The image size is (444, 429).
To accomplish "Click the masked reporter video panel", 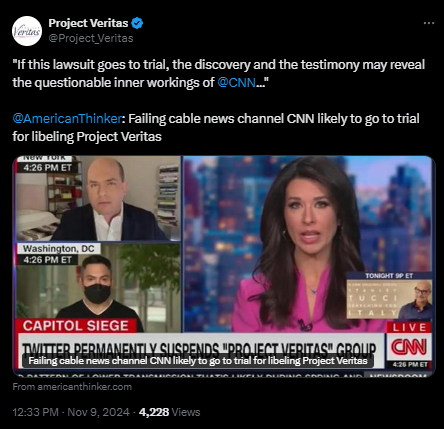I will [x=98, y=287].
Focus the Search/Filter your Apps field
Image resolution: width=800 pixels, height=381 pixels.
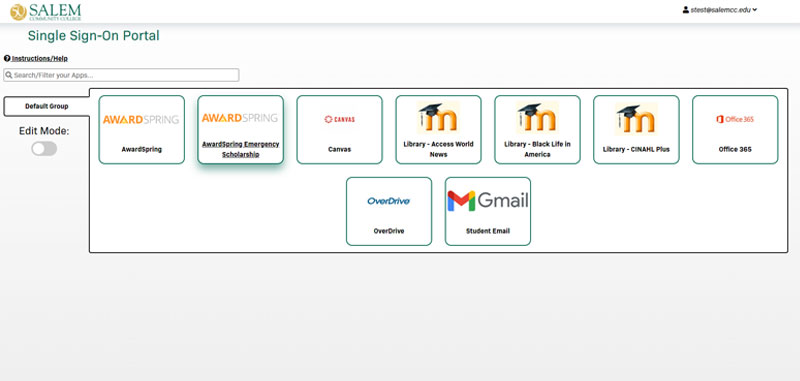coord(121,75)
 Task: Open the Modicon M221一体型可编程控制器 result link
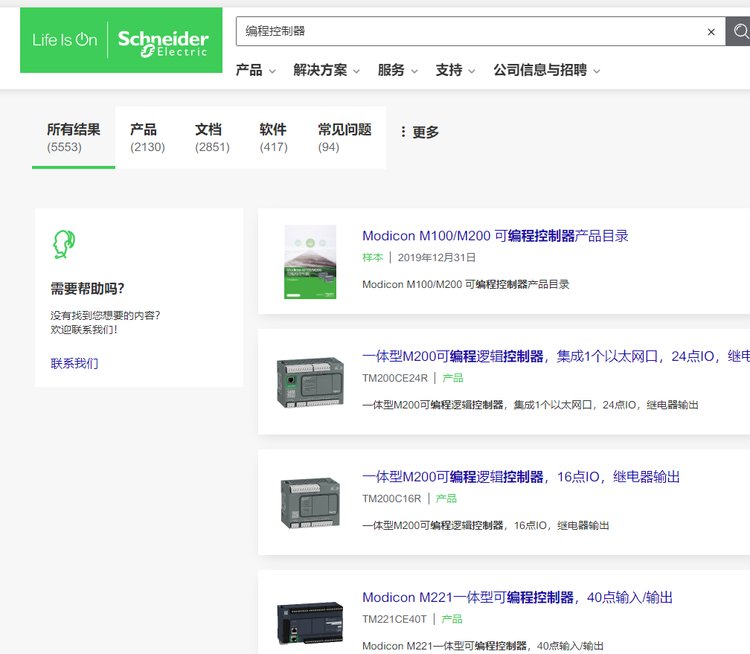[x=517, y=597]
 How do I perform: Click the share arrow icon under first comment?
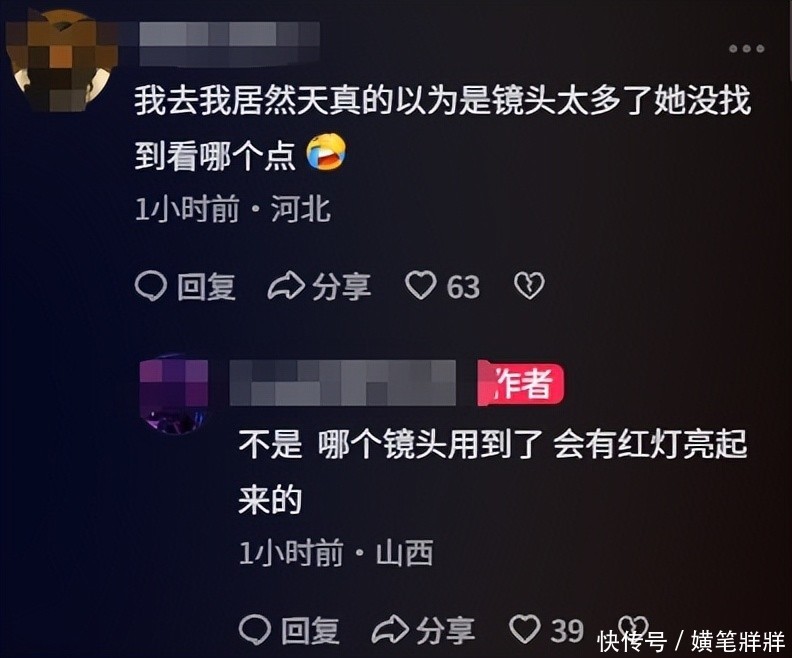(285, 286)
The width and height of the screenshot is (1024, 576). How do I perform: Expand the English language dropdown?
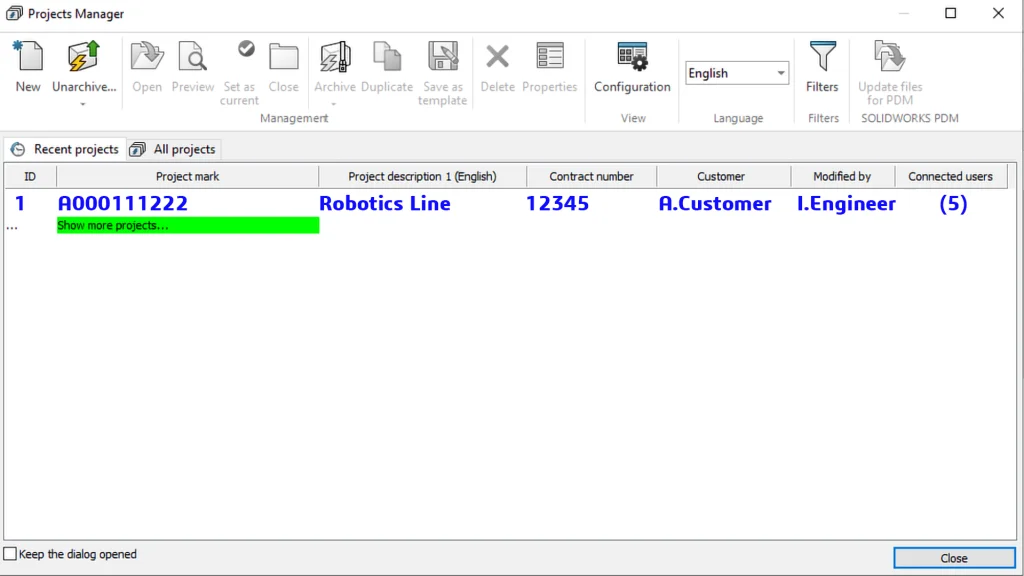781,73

▬▬▬▬▬▬

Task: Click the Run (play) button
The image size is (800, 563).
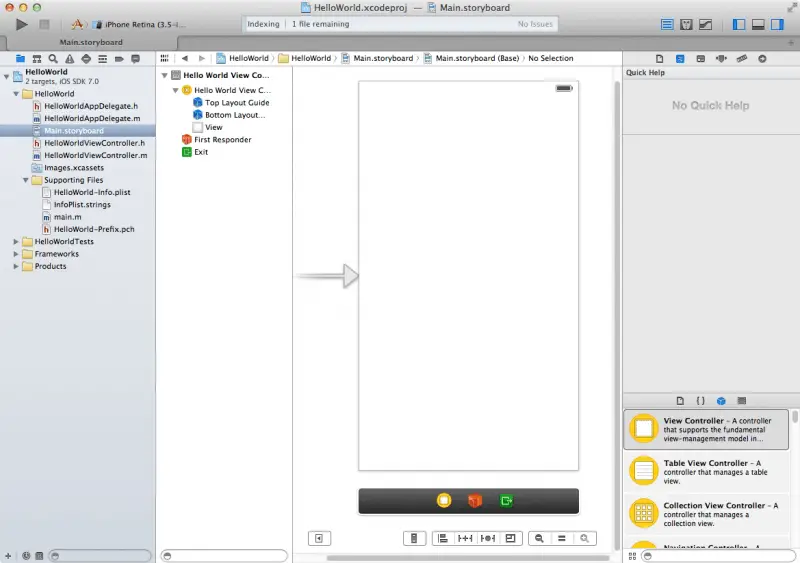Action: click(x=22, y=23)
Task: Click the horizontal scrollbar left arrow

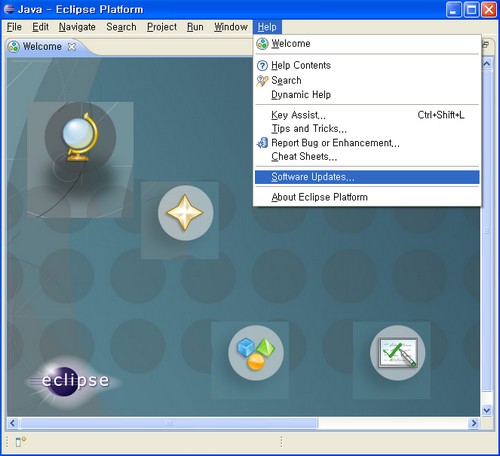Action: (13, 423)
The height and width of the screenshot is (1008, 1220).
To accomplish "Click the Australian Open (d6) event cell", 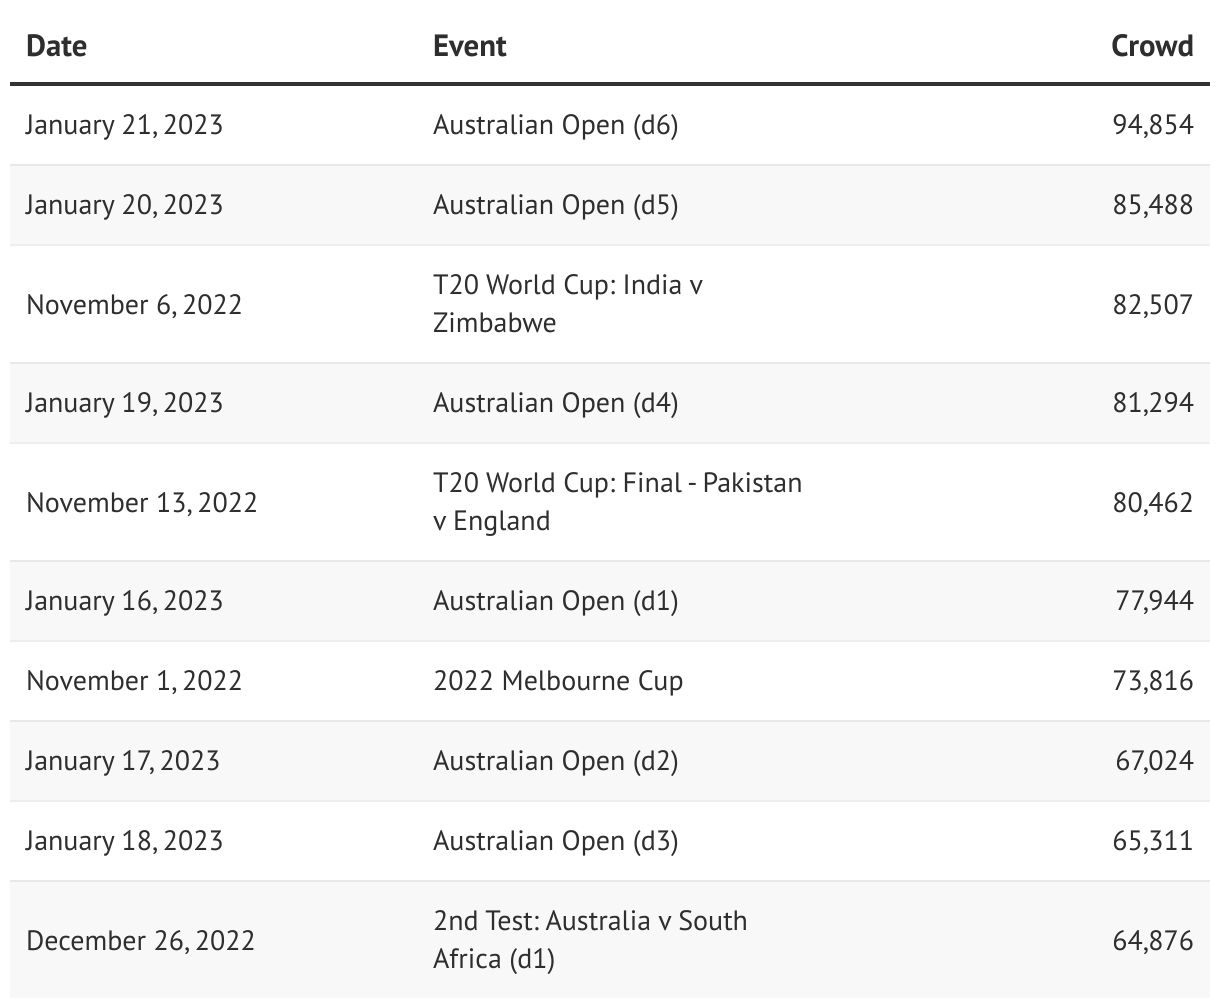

▬▬▬▬▬▬

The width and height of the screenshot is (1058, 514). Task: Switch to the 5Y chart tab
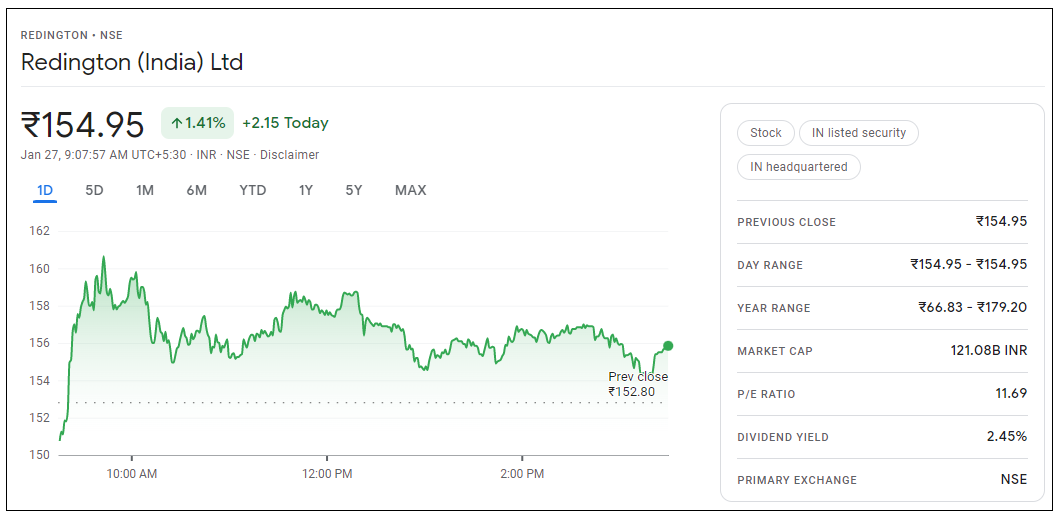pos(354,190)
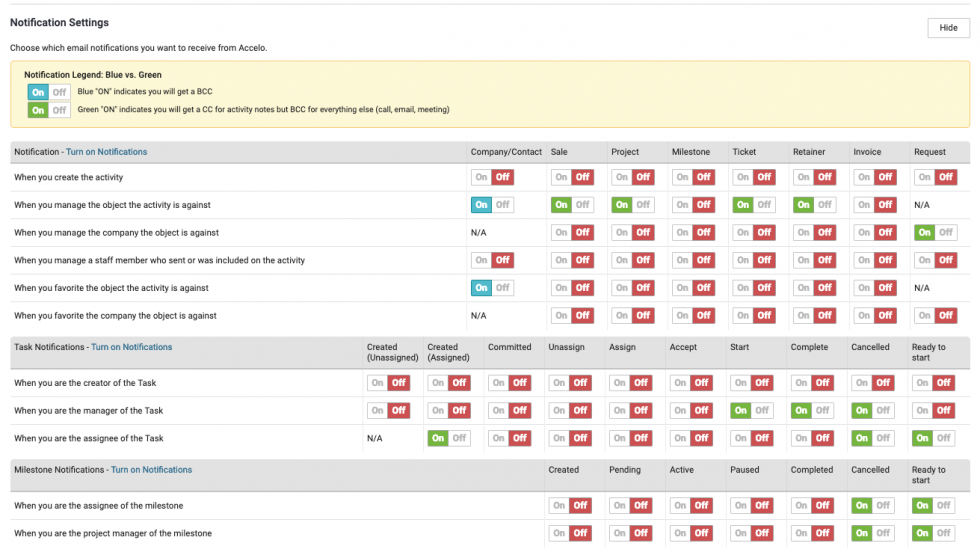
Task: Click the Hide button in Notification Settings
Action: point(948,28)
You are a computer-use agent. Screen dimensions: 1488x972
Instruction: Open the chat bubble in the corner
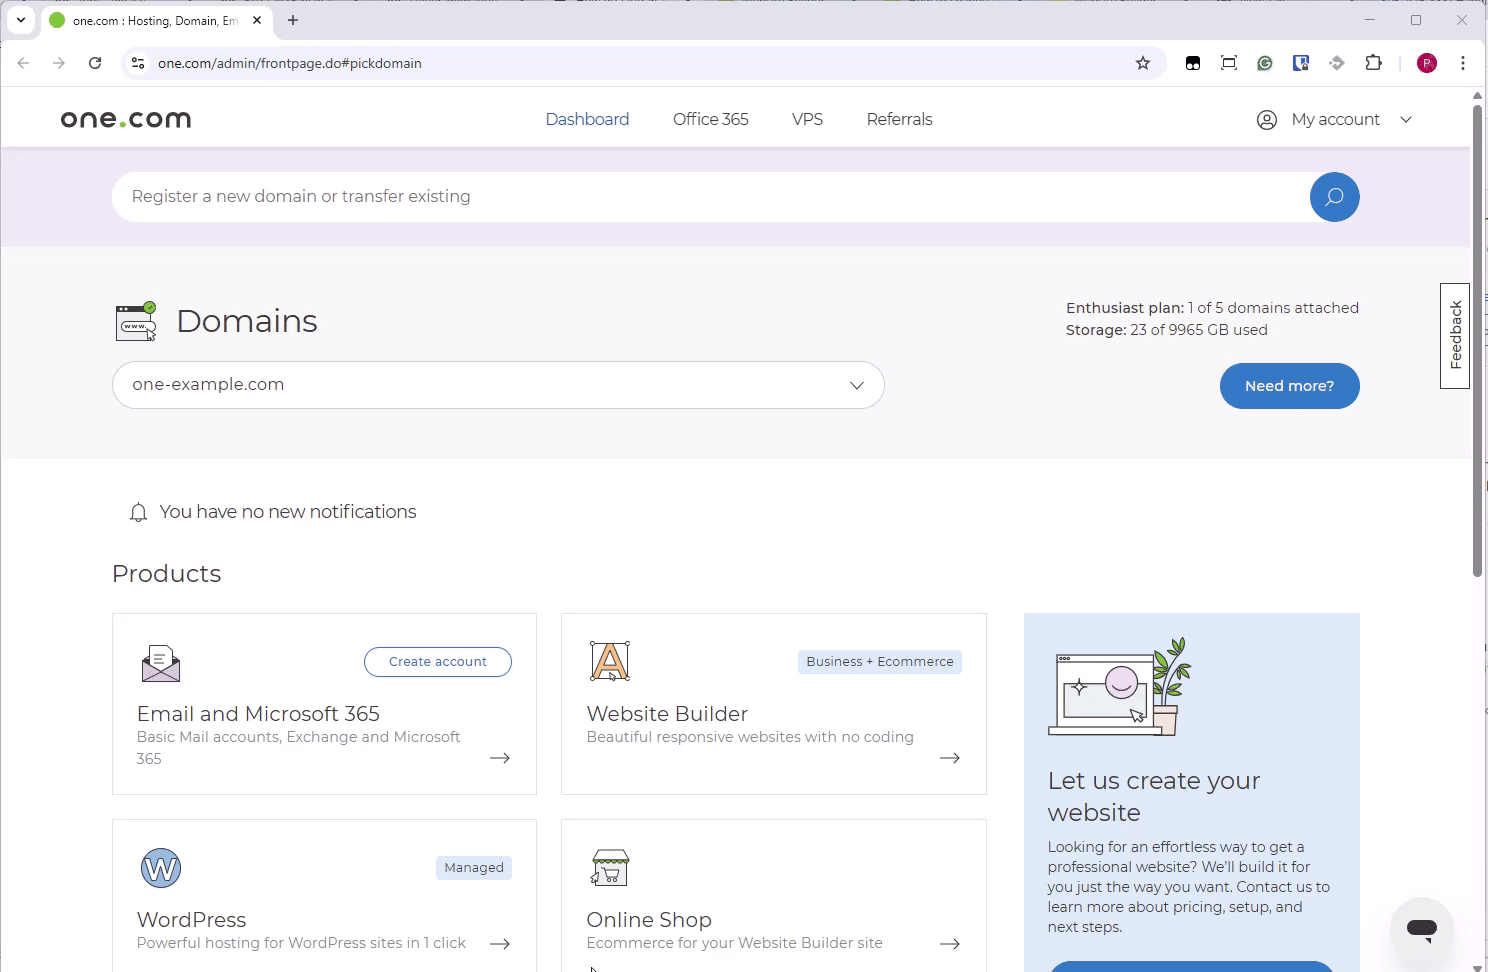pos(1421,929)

▬▬▬▬▬▬

### INSTRUCTIONS TO FOLLOW
Pictures excluded, reproduce only the part above that opens with the line holding "Task: Click the Run (play) button" and closes with the line holding "the Australian Open", exactly as written.

### ANSWER
Task: Click the Run (play) button
The image size is (800, 563).
Action: click(x=22, y=23)
Task: Click the horizontal scrollbar left arrow

Action: (13, 423)
The height and width of the screenshot is (1008, 1220).
To accomplish "Click the Australian Open (d6) event cell", 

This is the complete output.